━━ Data for review ━━

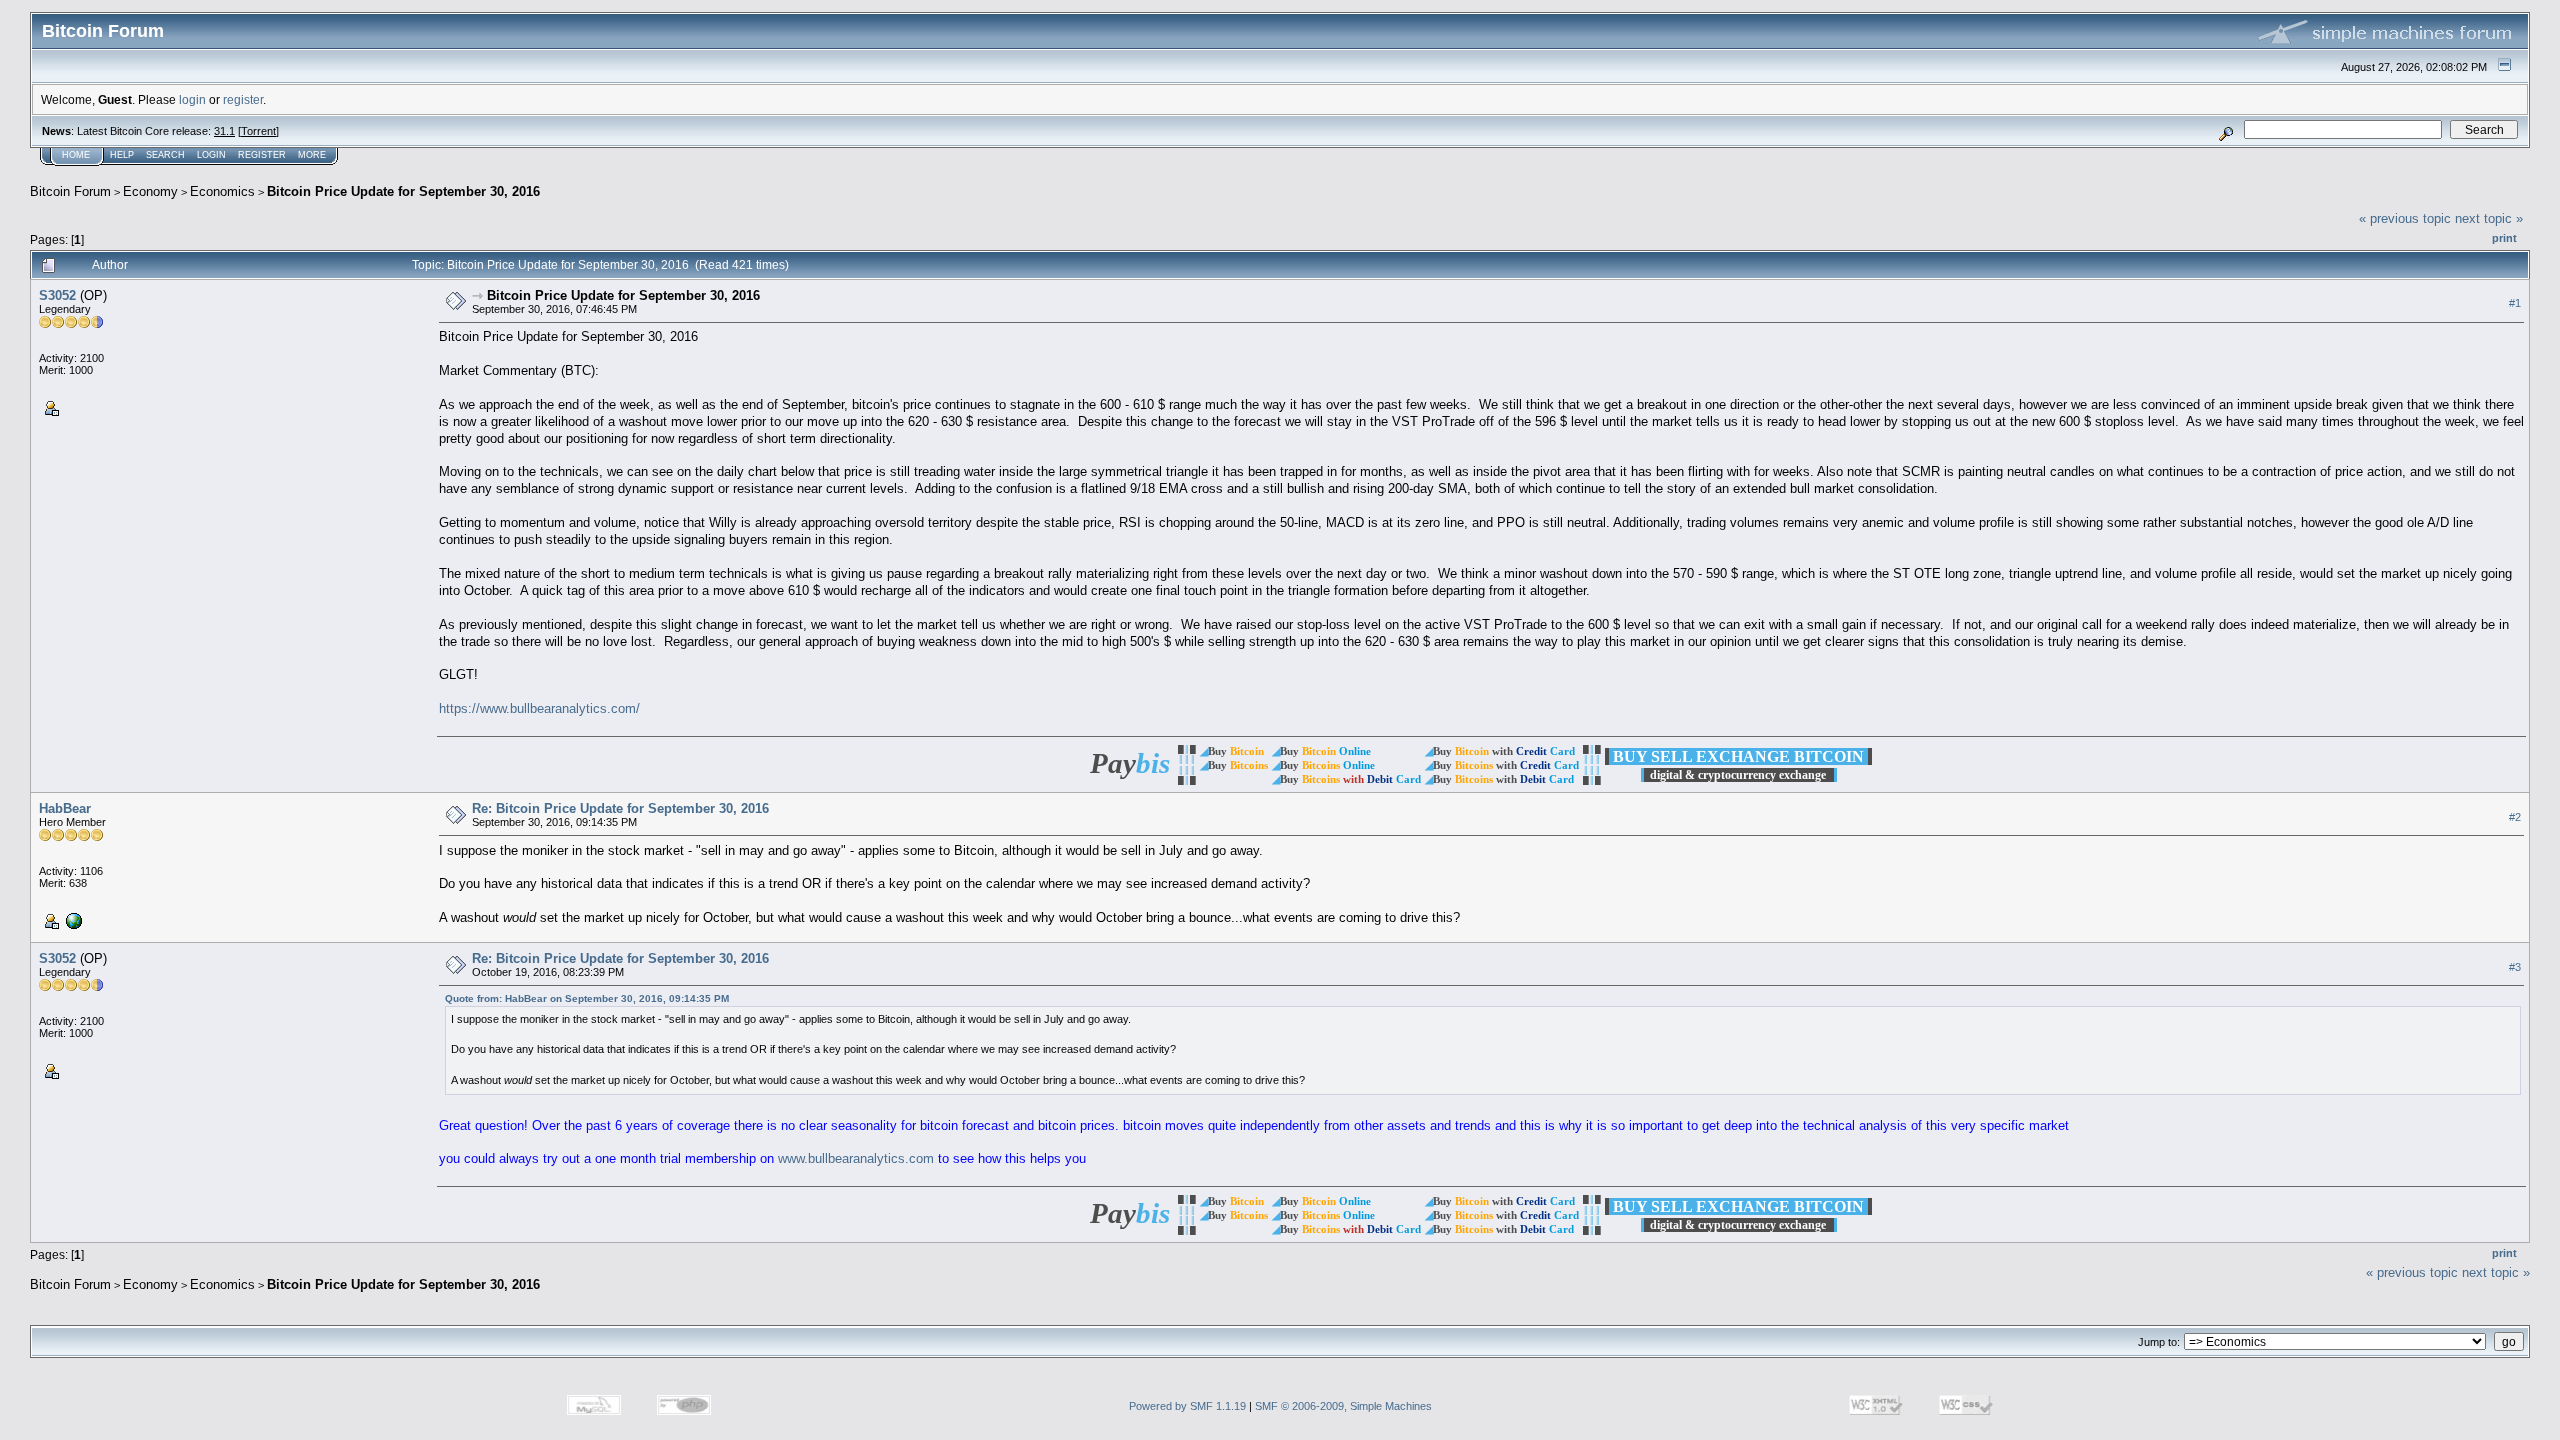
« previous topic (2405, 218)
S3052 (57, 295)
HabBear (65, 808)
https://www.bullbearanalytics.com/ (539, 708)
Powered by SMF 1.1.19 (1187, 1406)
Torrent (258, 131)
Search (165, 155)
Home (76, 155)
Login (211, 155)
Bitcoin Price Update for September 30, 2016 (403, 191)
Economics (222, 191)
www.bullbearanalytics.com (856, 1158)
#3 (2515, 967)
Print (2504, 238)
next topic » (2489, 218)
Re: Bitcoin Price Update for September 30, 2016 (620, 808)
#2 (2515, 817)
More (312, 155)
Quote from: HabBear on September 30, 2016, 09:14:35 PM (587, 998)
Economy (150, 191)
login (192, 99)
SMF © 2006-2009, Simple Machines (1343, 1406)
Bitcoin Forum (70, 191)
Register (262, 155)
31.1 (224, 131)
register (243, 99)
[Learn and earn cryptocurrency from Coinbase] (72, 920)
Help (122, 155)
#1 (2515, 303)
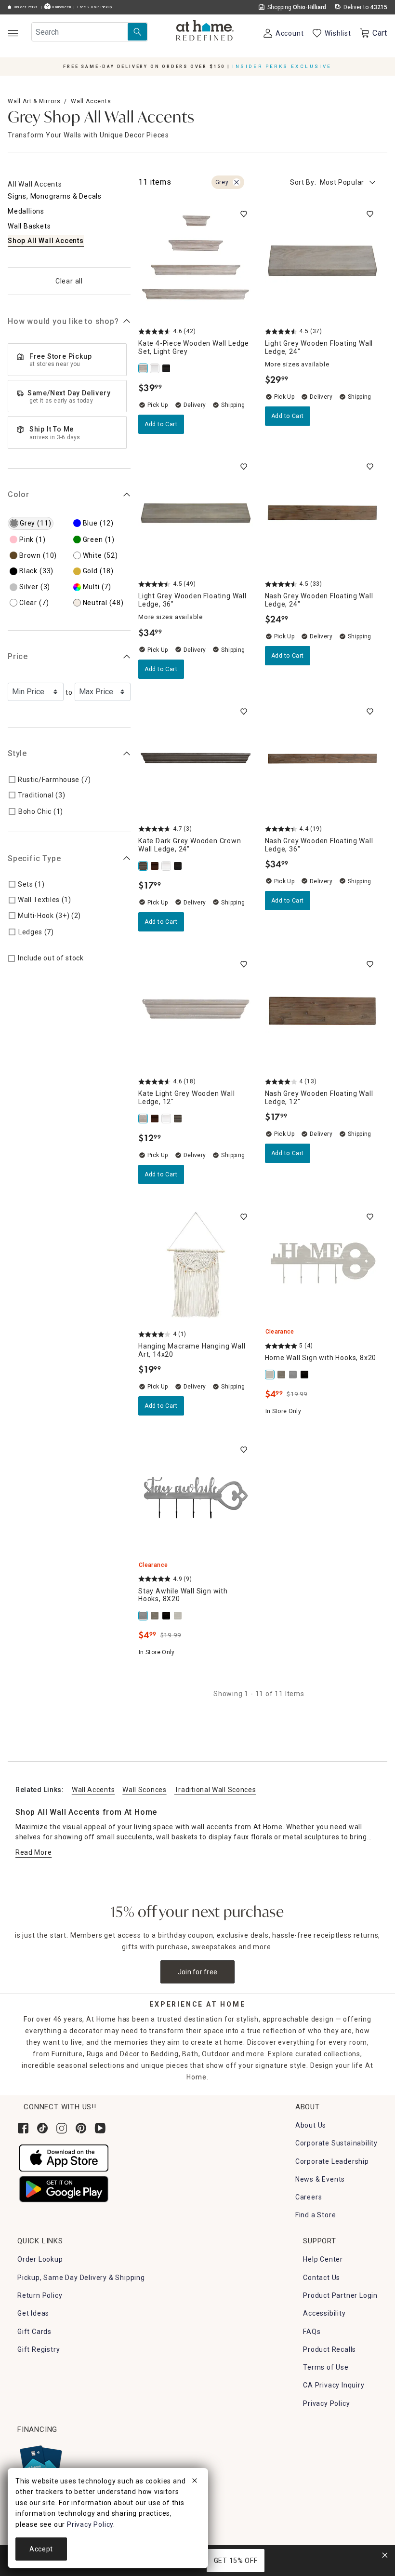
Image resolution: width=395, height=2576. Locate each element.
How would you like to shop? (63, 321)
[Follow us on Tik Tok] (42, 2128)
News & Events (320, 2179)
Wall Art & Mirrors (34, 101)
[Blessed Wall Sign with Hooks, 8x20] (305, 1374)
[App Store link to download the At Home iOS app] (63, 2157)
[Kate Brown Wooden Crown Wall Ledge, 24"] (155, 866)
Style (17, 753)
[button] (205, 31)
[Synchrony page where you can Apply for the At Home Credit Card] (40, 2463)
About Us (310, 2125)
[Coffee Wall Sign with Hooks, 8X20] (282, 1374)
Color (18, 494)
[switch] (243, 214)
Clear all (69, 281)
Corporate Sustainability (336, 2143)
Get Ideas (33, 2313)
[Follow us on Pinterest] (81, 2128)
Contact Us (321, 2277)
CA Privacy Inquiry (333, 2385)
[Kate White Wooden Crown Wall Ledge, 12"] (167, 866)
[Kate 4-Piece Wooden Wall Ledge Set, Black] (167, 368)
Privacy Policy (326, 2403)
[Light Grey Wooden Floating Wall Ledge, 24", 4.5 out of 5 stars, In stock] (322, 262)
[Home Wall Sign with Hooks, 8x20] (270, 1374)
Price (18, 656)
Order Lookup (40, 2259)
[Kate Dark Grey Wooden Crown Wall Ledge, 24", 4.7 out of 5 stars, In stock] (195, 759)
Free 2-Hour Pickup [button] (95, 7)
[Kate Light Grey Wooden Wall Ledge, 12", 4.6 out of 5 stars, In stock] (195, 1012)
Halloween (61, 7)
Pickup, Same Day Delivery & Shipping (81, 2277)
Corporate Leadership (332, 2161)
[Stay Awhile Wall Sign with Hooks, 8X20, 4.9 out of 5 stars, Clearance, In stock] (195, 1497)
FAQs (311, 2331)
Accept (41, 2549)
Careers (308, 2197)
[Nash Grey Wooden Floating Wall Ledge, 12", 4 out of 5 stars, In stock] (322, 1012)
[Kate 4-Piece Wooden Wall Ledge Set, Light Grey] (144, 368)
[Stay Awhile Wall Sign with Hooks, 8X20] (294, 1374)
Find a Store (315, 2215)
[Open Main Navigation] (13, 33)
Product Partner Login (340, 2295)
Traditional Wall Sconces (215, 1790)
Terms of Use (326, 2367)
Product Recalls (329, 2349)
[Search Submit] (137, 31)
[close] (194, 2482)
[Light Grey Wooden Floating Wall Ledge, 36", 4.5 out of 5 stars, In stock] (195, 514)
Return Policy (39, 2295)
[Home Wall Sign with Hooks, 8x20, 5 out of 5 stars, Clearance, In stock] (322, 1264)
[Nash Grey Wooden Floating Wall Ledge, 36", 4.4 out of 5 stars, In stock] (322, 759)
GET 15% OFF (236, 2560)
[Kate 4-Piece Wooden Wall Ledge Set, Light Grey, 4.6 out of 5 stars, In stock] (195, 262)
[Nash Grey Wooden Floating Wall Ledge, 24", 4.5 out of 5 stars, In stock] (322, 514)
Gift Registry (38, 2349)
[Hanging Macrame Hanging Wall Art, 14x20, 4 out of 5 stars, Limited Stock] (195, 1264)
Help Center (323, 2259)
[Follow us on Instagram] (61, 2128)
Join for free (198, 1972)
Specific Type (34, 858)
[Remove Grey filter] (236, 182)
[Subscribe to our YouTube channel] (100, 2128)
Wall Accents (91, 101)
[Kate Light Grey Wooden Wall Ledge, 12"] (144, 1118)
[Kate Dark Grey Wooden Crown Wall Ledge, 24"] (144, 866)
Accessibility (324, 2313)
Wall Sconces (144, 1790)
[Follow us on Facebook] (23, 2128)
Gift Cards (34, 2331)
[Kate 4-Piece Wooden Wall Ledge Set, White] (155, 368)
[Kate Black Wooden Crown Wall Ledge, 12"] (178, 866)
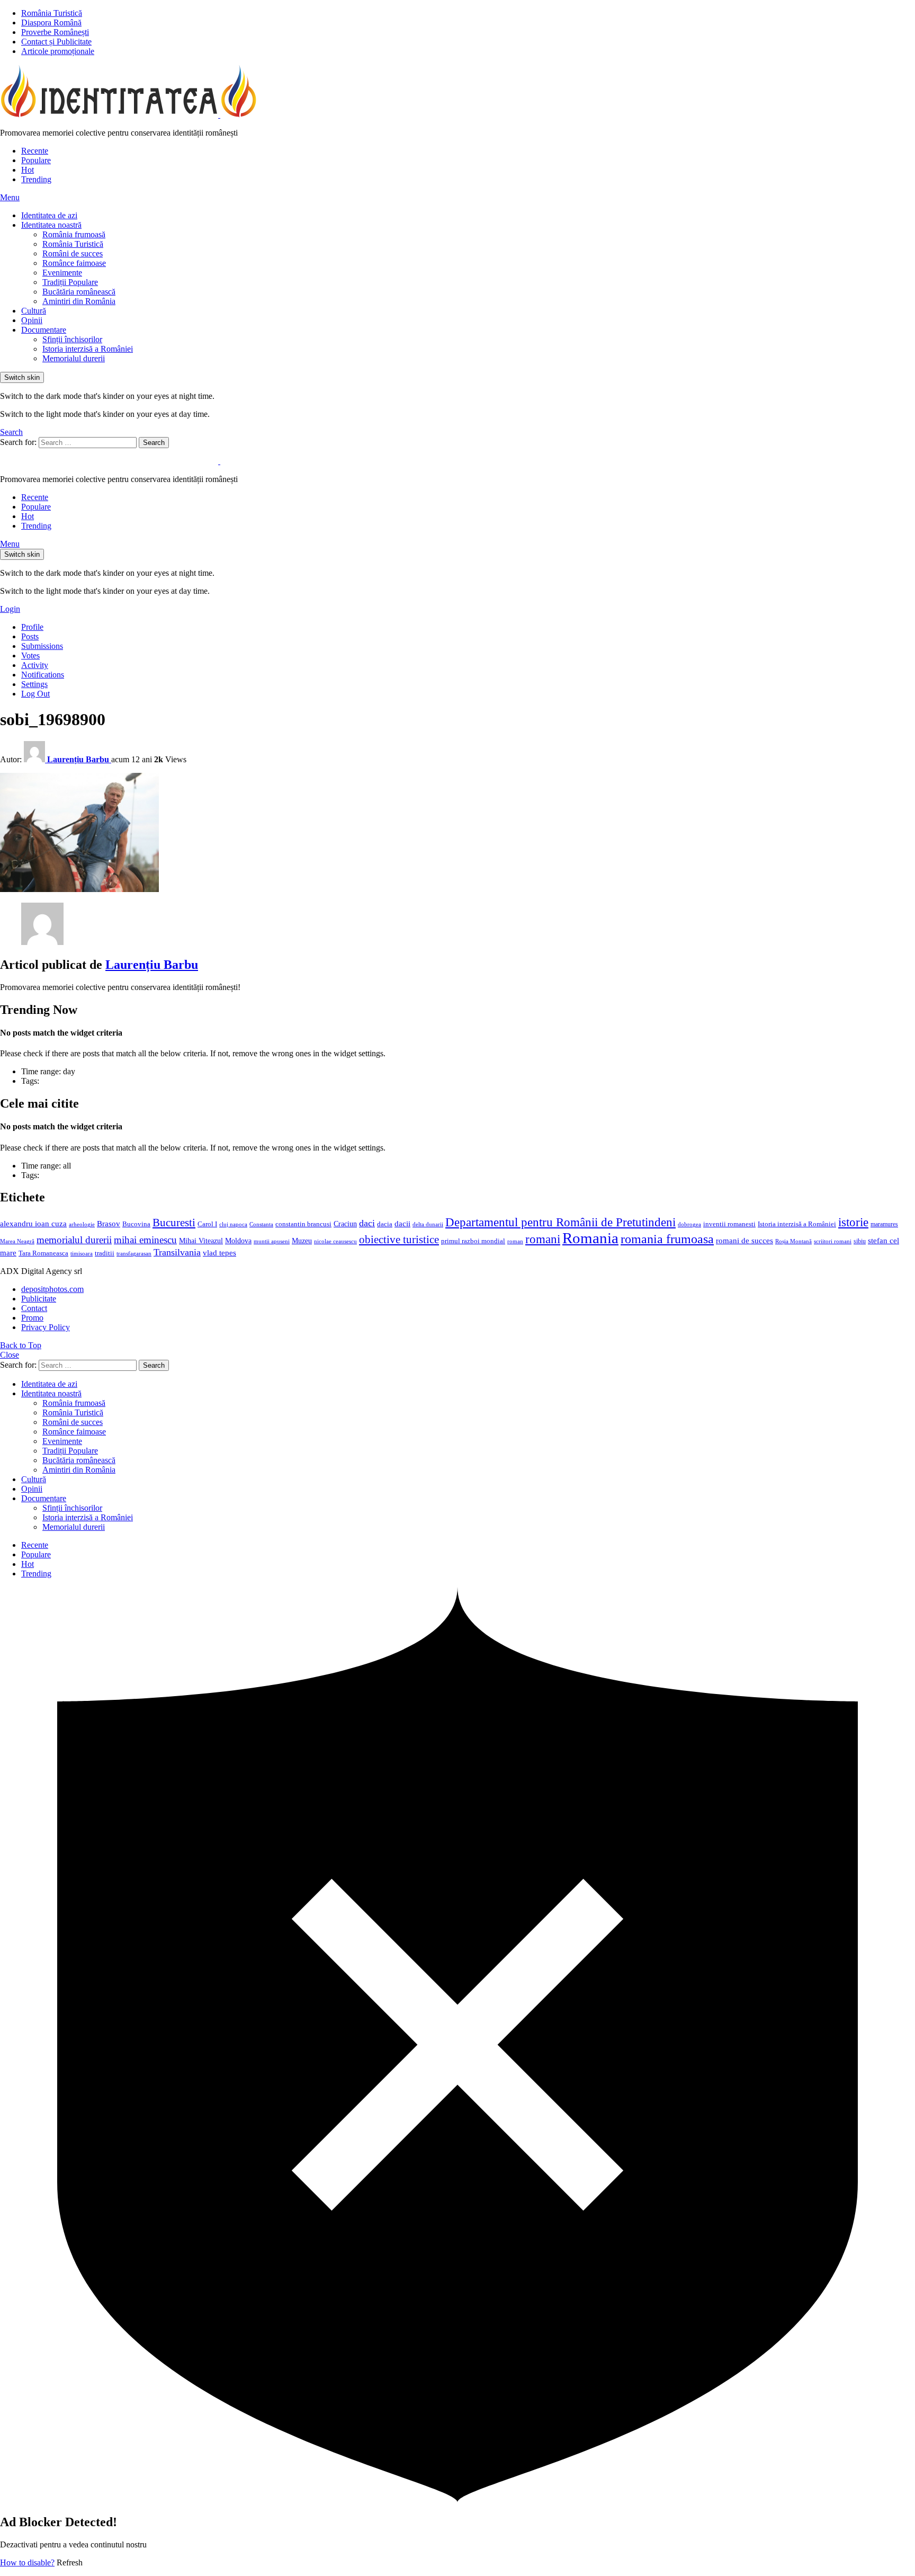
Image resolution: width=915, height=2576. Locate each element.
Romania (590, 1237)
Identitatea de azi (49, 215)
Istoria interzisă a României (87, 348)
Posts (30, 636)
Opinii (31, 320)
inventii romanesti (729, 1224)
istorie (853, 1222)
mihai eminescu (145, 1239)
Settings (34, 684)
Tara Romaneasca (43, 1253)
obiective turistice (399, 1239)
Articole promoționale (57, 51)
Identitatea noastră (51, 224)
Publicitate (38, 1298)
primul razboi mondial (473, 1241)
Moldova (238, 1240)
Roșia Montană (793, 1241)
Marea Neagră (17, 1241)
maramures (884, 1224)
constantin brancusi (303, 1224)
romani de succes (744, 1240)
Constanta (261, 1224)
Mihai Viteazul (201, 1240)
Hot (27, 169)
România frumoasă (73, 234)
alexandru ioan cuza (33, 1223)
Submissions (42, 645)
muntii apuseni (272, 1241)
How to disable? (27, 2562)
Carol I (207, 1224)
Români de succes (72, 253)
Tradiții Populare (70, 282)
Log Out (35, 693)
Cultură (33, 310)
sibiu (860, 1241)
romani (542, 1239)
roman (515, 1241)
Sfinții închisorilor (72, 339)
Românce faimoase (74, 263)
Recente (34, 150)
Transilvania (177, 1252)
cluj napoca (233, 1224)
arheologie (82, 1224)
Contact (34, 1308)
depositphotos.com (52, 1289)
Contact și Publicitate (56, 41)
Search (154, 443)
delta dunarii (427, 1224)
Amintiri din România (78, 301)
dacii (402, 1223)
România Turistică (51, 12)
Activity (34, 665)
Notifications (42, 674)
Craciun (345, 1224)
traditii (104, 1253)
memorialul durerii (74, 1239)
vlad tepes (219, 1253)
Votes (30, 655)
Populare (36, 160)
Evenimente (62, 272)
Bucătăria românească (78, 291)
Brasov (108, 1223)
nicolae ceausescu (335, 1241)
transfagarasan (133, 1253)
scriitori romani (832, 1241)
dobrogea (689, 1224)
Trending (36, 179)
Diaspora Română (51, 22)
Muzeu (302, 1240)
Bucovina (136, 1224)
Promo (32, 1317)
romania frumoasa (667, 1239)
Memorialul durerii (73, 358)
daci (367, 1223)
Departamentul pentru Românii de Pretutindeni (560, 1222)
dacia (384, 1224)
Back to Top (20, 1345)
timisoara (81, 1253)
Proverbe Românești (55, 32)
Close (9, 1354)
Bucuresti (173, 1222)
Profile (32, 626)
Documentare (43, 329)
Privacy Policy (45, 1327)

━━━

▶ _Required work_
From the opening line of the entries above to the line that holds "About Us (310, 2125)", inclusive, reproduce each line exactly and omit any picture.

▶ _Completed task_
« previous topic (2405, 218)
S3052 (57, 295)
HabBear (65, 808)
https://www.bullbearanalytics.com/ (539, 708)
Powered by SMF 1.1.19 (1187, 1406)
Torrent (258, 131)
Search (165, 155)
Home (76, 155)
Login (211, 155)
Bitcoin Price Update for September 30, 2016 (403, 191)
Economics (222, 191)
www.bullbearanalytics.com (856, 1158)
#3 (2515, 967)
Print (2504, 238)
next topic » (2489, 218)
Re: Bitcoin Price Update for September 30, 2016 (620, 808)
#2 (2515, 817)
More (312, 155)
Quote from: HabBear on September 30, 2016, 09:14:35 PM (587, 998)
Economy (150, 191)
login (192, 99)
SMF © 2006-2009, Simple Machines (1343, 1406)
Bitcoin Forum (70, 191)
Register (262, 155)
31.1 (224, 131)
register (243, 99)
[Learn and earn cryptocurrency from Coinbase] (72, 920)
Help (122, 155)
#1 (2515, 303)
Image resolution: width=395, height=2576. Locate each element.
How would you like to shop? (63, 321)
[Follow us on Tik Tok] (42, 2128)
News & Events (320, 2179)
Wall Art & Mirrors (34, 101)
[Blessed Wall Sign with Hooks, 8x20] (305, 1374)
[App Store link to download the At Home iOS app] (63, 2157)
[Kate Brown Wooden Crown Wall Ledge, 24"] (155, 866)
Style (17, 753)
[button] (205, 31)
[Synchrony page where you can Apply for the At Home Credit Card] (40, 2463)
About Us (310, 2125)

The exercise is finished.